What are quantities and units?
Whatever is measurable in this universe is called a quantity. Example given: length of an object, its mass and time can be measured, that’s why these are quantities. But no device has been invented to date which can measure concepts like jealousy, pride, pleasure, and sadness. That’s why these are not quantities, in terms of Physics. So you can guess, there has to be a standard to measure a quantity. This standard is called a unit.
Standards to measure a certain quantity could vary from country to country. That’s why various systems of units have been in use. Like, C.G.S. system, F.P.S. system, M.K.S. system, S.I. system, etc.
Basic and derived quantities
Quantities are basically of two types: basic and derived quantities. You don’t need the idea or concept of any other quantity when expressing a basic quantity. Example given: time. To realize what time is, you don’t need to know about the concept of another quantity, other than time itself. That’s why, time is a basic quantity. Another few basic quantities apart from time are distance or length, mass, temperature, amount of substance (number of moles), etc.
On the other hand, a quantity to express or realize which, you need to incur concepts of another one or more quantities, is a derived quantity. Example given: speed and velocity. Speed is the distance traveled in unit time. In other words, to realize what speed is, you first have to know what distance and time are. That’s why, speed is a derived quantity.
Scalar and Vector quantities
There is another classification of quantities: scalar and vector quantities. This classification is based on which quantities have directions and which others don’t. Think about time, temperature and mass – to express any of these quantities, only magnitude is required, direction isn’t required. That’s why, these are scalar quantities.
On the other hand, to express a quantity like weight and force, not only magnitude, but also direction is required. That’s why, these are vector quantities. If you change the direction of such a quantity while keeping the magnitude unchanged, the result or effect of the quantity will change.
Assume that I applied a force of 10 units magnitude on an stationery object towards east and another force of the same magnitude but with a different direction on another stationery object. At the end of a certain time period (say, five seconds) both the objects will have the same speed and kinetic energy (neglecting friction and energy loss), but their directions of velocities will be different.
Since their effects are different, they are unequal forces, even if their magnitudes are the same. This is because the two forces have different directions. So you realize that force is a vector quantity. Another vector such as this is velocity.
Various systems of units
Previously different countries had different systems of units in them. These units of systems were the C.G.S. system, the F.P.S. system and the M.K.S. system. As a result, when a person traveled from one country to another, they would be in trouble regarding systems of units. To eradicate this problem, scientists in 1960 came to a consensus in an international conference that there would be a common system of units across the whole world. Among these scientists were many famous physicists and chemists. SI stands for International System of Units.
Seven quantities have been considered as basic quantities in this system of units. These are: length or distance, mass, time, temperature, amount of substance, electric current, and luminous intensity. SI units of these quantities are meter, kilogram, second, Kelvin, mole, Ampere, and Candella.

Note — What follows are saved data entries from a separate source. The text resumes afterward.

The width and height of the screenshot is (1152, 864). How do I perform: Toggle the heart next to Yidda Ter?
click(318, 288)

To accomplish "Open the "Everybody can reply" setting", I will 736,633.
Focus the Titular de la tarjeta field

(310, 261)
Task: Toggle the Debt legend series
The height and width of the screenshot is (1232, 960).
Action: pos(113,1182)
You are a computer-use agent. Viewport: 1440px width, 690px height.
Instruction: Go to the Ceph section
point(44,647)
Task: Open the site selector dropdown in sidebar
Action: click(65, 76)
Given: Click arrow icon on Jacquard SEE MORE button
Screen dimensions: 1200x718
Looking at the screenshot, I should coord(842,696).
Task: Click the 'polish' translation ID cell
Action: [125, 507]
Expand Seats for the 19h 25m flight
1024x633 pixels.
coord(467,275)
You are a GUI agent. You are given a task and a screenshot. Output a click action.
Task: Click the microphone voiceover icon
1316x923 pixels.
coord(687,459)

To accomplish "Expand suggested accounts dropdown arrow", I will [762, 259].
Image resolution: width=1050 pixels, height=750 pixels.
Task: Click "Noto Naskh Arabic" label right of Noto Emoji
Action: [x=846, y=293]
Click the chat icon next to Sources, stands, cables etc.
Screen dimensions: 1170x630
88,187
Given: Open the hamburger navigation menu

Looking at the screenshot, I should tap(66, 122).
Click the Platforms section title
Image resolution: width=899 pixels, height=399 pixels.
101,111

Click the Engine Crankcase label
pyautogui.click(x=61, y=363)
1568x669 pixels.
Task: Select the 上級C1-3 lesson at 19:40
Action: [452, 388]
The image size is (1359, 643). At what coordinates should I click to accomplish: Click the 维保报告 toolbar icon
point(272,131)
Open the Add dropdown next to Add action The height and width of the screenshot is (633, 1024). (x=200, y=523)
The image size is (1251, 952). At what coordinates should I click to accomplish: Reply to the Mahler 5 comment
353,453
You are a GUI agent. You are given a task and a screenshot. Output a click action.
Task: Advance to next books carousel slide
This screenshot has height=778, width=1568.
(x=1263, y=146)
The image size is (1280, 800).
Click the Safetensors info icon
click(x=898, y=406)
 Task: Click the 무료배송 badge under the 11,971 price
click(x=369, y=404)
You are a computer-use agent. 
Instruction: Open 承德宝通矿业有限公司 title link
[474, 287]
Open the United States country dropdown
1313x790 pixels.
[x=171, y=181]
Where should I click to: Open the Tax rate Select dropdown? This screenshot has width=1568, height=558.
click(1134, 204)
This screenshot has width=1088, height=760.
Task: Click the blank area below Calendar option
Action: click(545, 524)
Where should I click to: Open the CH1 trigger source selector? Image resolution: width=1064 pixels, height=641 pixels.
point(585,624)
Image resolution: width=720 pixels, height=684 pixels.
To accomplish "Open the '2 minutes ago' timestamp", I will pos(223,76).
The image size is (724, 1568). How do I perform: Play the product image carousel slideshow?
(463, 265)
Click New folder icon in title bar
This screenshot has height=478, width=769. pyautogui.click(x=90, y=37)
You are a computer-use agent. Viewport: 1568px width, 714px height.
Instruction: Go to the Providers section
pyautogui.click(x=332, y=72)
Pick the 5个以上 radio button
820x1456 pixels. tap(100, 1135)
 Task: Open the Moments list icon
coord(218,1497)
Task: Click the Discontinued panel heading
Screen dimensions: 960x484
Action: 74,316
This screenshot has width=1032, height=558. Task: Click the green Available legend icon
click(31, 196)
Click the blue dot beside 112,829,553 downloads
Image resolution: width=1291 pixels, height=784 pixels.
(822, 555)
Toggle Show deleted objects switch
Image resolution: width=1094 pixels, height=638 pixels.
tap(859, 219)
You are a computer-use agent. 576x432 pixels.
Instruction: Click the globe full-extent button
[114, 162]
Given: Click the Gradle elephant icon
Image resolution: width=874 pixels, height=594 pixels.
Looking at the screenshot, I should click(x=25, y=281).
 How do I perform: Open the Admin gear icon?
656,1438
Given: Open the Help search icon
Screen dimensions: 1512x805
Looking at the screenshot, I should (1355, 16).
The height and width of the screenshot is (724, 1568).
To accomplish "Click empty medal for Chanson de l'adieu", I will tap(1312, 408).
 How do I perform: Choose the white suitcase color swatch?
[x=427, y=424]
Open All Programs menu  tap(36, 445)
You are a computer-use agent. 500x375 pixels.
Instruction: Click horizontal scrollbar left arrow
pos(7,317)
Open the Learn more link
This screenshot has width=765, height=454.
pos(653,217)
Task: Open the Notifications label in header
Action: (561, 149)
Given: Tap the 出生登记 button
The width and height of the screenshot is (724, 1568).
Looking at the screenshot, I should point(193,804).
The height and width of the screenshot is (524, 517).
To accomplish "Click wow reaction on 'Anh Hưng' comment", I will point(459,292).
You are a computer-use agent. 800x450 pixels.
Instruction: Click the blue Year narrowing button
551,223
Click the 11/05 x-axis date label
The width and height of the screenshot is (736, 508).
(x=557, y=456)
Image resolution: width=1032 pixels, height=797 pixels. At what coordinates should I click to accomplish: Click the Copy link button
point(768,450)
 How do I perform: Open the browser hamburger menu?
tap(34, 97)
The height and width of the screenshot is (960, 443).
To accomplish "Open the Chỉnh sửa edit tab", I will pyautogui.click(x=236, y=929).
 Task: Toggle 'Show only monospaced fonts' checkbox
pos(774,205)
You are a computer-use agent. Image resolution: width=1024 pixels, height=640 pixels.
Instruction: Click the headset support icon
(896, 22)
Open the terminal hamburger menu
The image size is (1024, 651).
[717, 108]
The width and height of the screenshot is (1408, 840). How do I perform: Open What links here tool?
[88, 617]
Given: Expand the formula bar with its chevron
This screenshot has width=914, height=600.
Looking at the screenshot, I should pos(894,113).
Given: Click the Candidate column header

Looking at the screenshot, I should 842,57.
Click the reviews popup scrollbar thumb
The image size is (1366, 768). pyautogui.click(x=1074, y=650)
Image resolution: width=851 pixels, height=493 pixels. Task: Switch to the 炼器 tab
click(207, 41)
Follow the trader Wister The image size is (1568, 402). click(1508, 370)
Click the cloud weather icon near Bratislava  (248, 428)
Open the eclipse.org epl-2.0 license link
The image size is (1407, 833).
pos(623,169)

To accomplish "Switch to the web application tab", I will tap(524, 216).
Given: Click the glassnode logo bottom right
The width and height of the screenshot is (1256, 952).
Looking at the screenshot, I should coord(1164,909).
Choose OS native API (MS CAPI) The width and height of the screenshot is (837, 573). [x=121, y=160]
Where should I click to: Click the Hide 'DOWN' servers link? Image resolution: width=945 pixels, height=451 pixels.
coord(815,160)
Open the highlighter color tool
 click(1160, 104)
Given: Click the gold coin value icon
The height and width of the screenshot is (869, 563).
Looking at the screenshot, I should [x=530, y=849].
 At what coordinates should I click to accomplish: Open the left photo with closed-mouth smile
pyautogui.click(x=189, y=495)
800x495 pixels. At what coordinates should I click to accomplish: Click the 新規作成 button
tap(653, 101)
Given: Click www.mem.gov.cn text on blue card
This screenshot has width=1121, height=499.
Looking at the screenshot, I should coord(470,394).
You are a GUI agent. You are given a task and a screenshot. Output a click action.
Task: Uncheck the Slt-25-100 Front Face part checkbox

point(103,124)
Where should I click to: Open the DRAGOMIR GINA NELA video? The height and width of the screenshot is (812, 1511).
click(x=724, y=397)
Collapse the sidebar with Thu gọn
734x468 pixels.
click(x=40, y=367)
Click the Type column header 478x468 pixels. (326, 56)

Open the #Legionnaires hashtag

The following chart presents the units of the important basic units.
|Name of System of Units||C.G.S.||F.P.S.||M.K.S.||S.I.|
|Full format of System's name||Centimeter Gram Second System||Foot Pound Second System||Meter Kilogram Second system||International System of Units|
|Unit of Length||Centimeter||Foot||Meter||Meter|
|Unit of Mass||Gram||Pound||Kilogram||Kilogram|
|Unit of Time||Second||Second||Second||Second|
It is evident from the chart that SI has basically absorbed the MKS system. Just notice that both the systems have common units of length and mass.
Unfortunately, SI hasn’t been fully implemented in many countries. Example given, countries like USA have been widely using units like foot and pound. People from these countries aren’t accustomed to use internationally recognized units like meter and kilogram. The purpose around which SI was built hasn’t fully been served yet.
Charge instead of Electric current
I think charge should have been considered as a basic quantity instead of electric current. Because you know electric current is the amount of charge passed through the cross-section of a conductor in unit time, by definition. So, to define electric current, you need the concepts of charge and time. On the other hand, charge is a unique thing that doesn’t need the help of any other physical quantity to be defined. That’s why, in my opinion, charge should be declared a basic or fundamental quantity instead of electric current.